*WHAT IS EXPECTED*. How many lines in the data below contain the string "screenshot"? Reply with the number only.

*RECORDED INFORMATION*.
(begin)

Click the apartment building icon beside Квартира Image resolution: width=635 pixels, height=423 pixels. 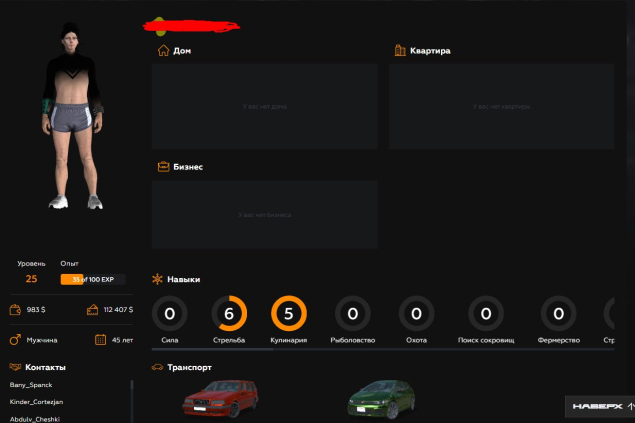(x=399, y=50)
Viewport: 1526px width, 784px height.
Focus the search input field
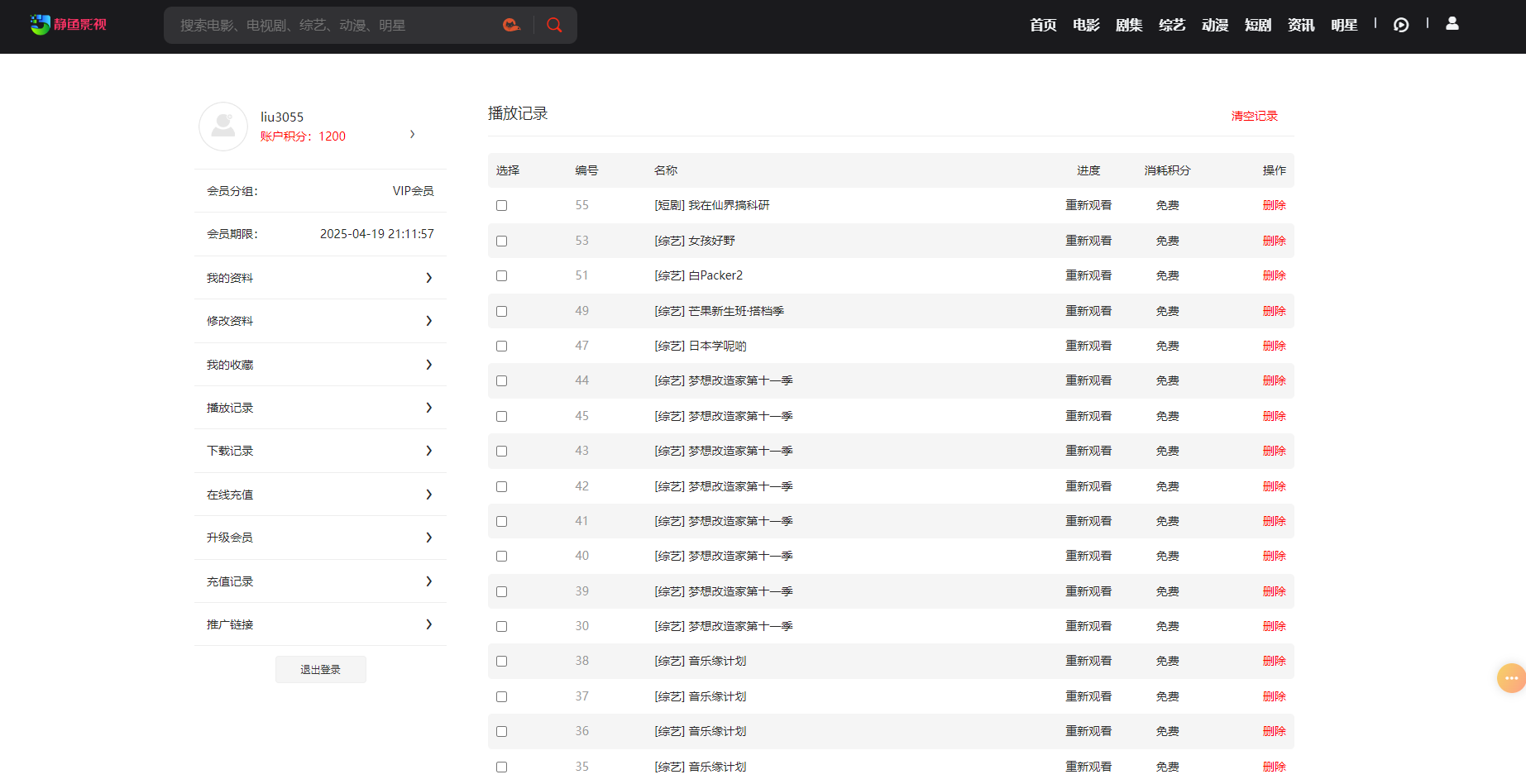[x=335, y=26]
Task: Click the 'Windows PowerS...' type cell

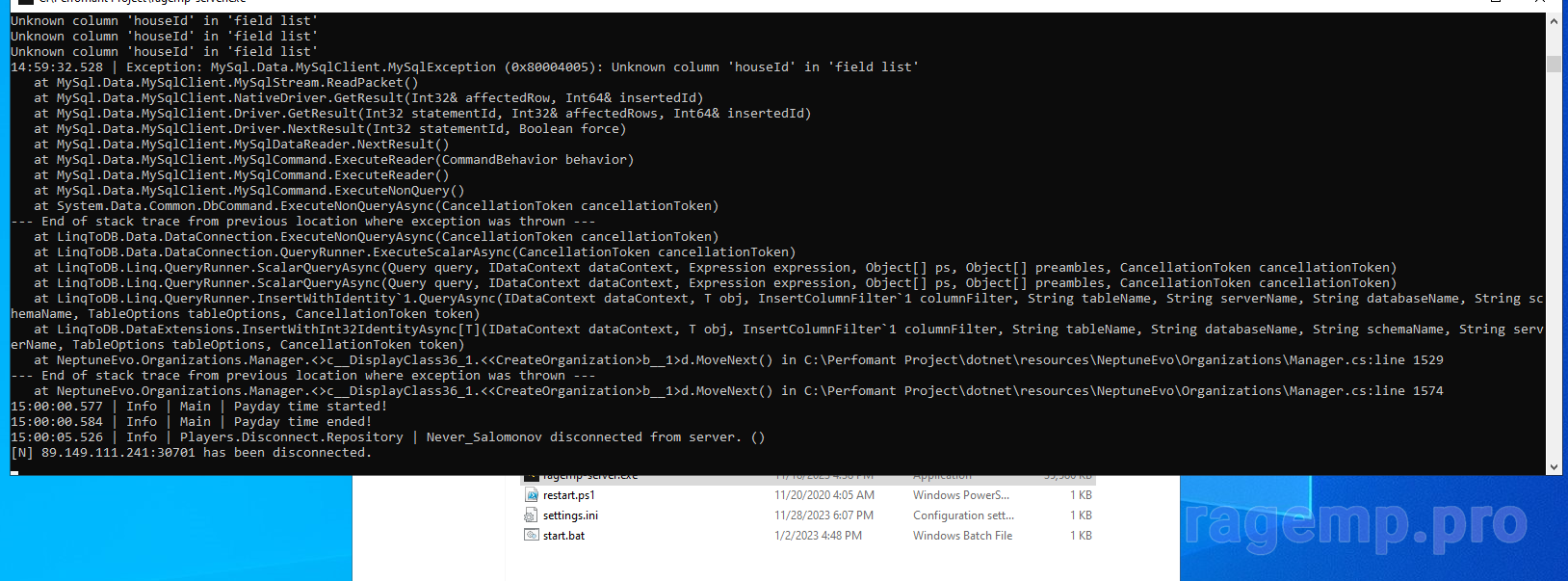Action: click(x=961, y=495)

(end)
(begin)

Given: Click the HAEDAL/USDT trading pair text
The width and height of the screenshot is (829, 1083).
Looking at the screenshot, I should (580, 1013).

(end)
(begin)

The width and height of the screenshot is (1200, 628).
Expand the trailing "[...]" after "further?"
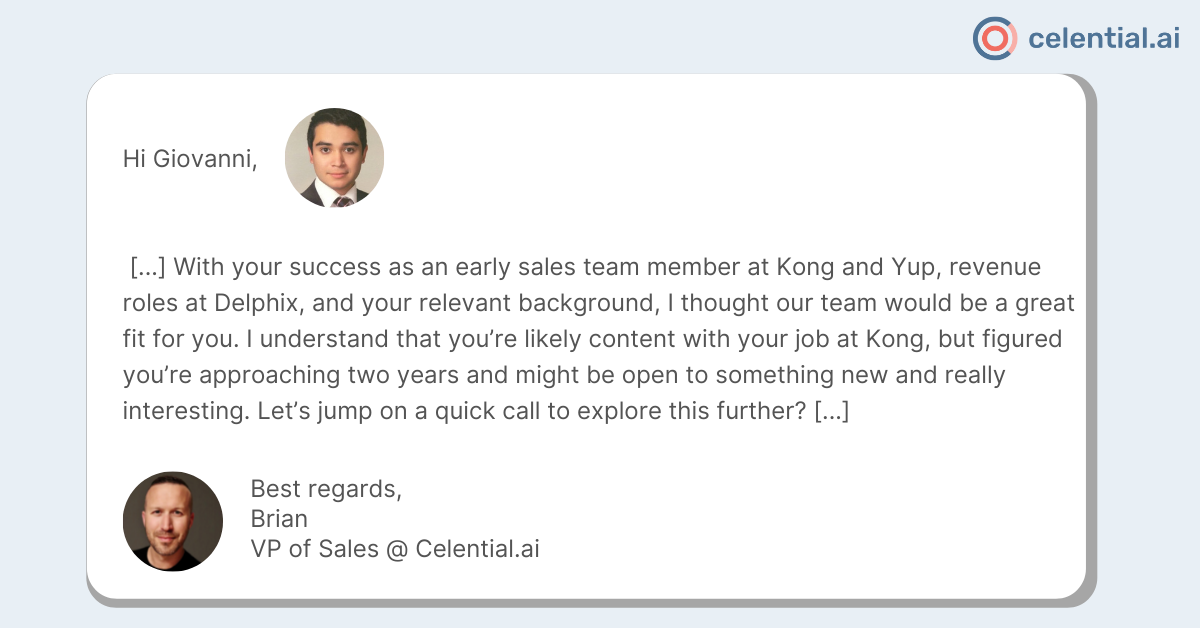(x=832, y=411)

(end)

*OUTPUT FOR THIS EXERCISE*. 3